Ukrayna-Rusya Savaşının mahiyetini anlayabilmek için;
1917 Bolşevik ihtilâlindeki bu toprakları,
Rusya’nın Kiev merkezli geçmişini,
Sovyetlerin dağılışından sonraki müzakereleri ve MİNSK grubunu,
2004 anlaşmalarını,
Küreselcilerin Obama dönemindeki Maydan ihtilâlini,
Rusya’nın eski müttefiklerinin Küreselcilerce AB ve NATO’ya, ikili anlaşmalara zıt olarak alınmasını,
NATO’nun kuruluş gayesini ve Sovyetler’in dağılışından sonraki yeni misyonunu,
En önemlisi de Bediüzzaman’dan; savaşanların (global dinsizlik ve menfaat cereyanları) yeni mahiyetlerini,
Ve Davos’un AB idaresini işgal biçimini genişçe okumak gerekiyor.

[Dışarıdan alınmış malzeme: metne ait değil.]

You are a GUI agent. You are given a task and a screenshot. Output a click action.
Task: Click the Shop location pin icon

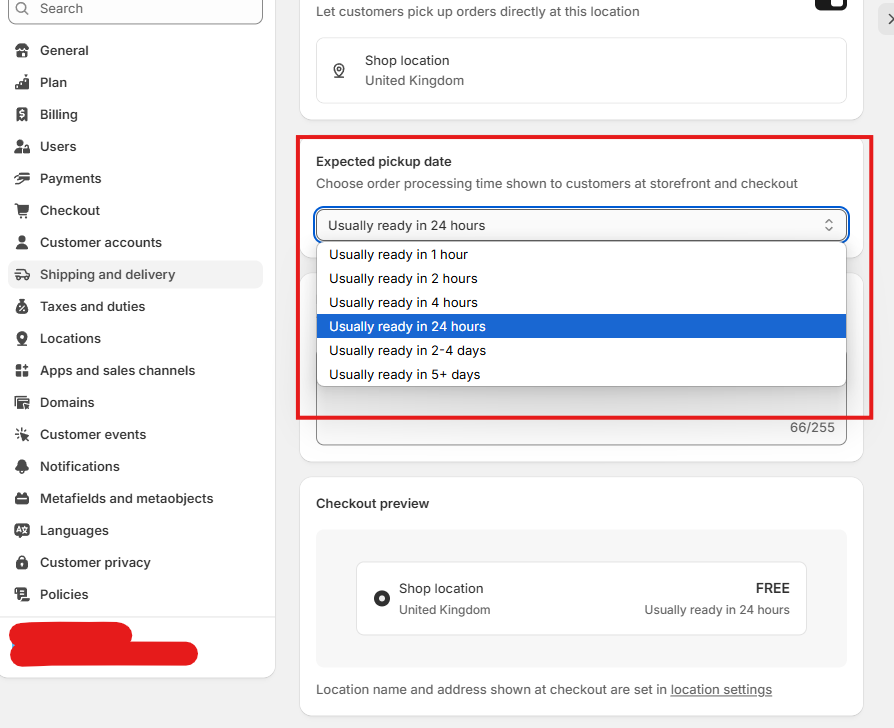(339, 71)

Küresel Komünizm veya saldırgan istibdada karşı kurulmuş NATO’nun beynine İngiltere ve ABD’li Neoliberaller üzerinden giren küreselcilerce oyuncak haline gelmiş bir yapıya dönüşünce; birçok üyesi şikâyette bulunacaktı. (Macron, Orban, Trump ve diğerleri) 2001'de Yeni Dünya Düzencileri, cepheleşmede yeni bir teori açıklamışlardı… Huntington’un Doğu-Batı kültür savaşının sıcak çatışmaya dönüşmesi. Onbir Eylül ihtilâlinin yapılış sebebinin bu olduğunu Kissinger’ın Irak Ve Afganistan’ı işaretiyle anlaşılacaktı. Önceden hazırlanmış BOP, Körfez savaşları ve nihayet 11 Eylül… Sonrasını biliyorsunuz. Mısır, Libya, Irak ve Suriye’nin başına gelen felâketler (Arap Baharı)… Bu felâketlerin hemen hepsinde Pentagon ve İngiliz Ordusu vardı. Merkezüssü ise NATO idi… Böyle bir NATO’nun dost mu, düşman mı tartışmasında müşevveş olan demokratik ülkelere müsamahayla bakmak gerekir.

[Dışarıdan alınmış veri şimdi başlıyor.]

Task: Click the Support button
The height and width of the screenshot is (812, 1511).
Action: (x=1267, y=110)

NATO’nun kuruluşundaki düşman konsepti, zahiren kaybolmuştu. Sovyetlerin, Kızıl Çin ve diğer sosyalist geçinen devletlerin temsilcileri Neoconlar; Kissinger’le birlikte önce ABD ve İngiltere’ye, DAVOS üzerinden de AB’ye geçince; askerî paktın beyni karışmıştı. Önce Huntington/Kissinger ikilisini dinleyerek, konseptine Asya’yı (İslâmiyeti) koydu ve Kabul’e çıkarma yaptı. Sonra Arap Baharı için düğmeye basıldı. Lâkin AB ülkeleri yanaşmayınca masraflar ve cinayetler Pentagon ile Londra üzerinde kaldılar. Coronayı zor bekleyen Troçkistler, bu defa NATO'ya, Küresel Hegemonyacılara boyun eğmediklerinden Ukrayna üzerinden Rusya’yı hedef gösterdiler. İlginç olan yanı ise; savaş otuz-kırk yıllığına plânlandı.

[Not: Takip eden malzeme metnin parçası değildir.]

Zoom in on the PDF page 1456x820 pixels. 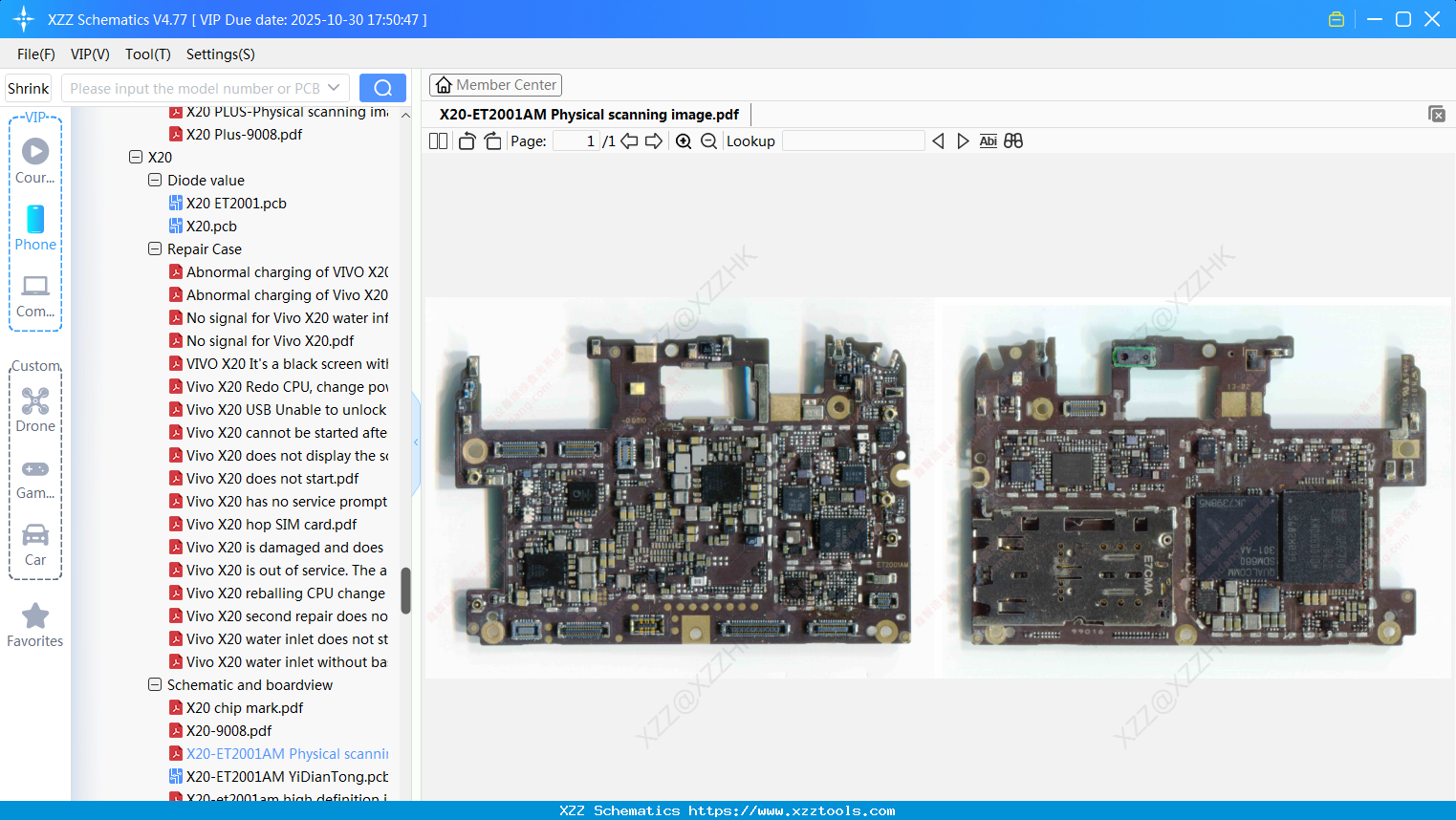click(685, 140)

Soros'un Oligarkları Yeltsin sonrasında Rusya’da kaybedince, daha önce AB ve NATO’ya girişi müzakere edilen Rusya, aniden düşman konumuna konuldu. Baltık ülkeleri, Doğu Avrupa ve Balkanlardaki devletler süratlice AB ve NATO’ya alındılar. Kuzey Atlantik ittifakının düşman konseptindeki İslâm Dünyasına Rusya da ilâve edilmiş oldu.
Yukardaki bilgilerin, Batılı araştırmacılar ve akademisyenlerce kısmen medyaya aktarıldığını arzedelim. Neoliberallerin demokrasi münafıklıkları, gizli düzen ve devlet düşmanlıkları, küreselece kapitali kontrollerine alma gayretleri ve de cehaletlerimiz; hem NATO’ nun son durumunu, hem AB’nin küreselcilere teslimiyetini, hem Rusya’nın mahiyetini ve hem de ABD’ deki siyasî kavgayı doğru anlamamızı maalesef engelledi. Savaşın devletler, kıtalar, dinler, ırklar ve milletler arası olmadığını anlayamadık. İhtilâlci Marksistlerle sosyal Marksistlerin savaş, kaos, fıtratı tahrip, insaniyeti bitirme, tarihî ve geleneği yoketme, sınıflar arasındaki çatışmayı şiddetlendirme, yeryüzünün gıda, su ve enerji kaynaklarını gaspetme projelerini anlayamadık. Dünün düşmanları bilinen ABD ile Rusya’nın çoğu meselelerdeki ittifaklarını göremedik…
Hadiselere bu pencerelerden baktığımızda, Trump’ın; "Ukrayna asla NATO üyesi olamayacaktır," beyanındaki manayı anlayabiliyoruz.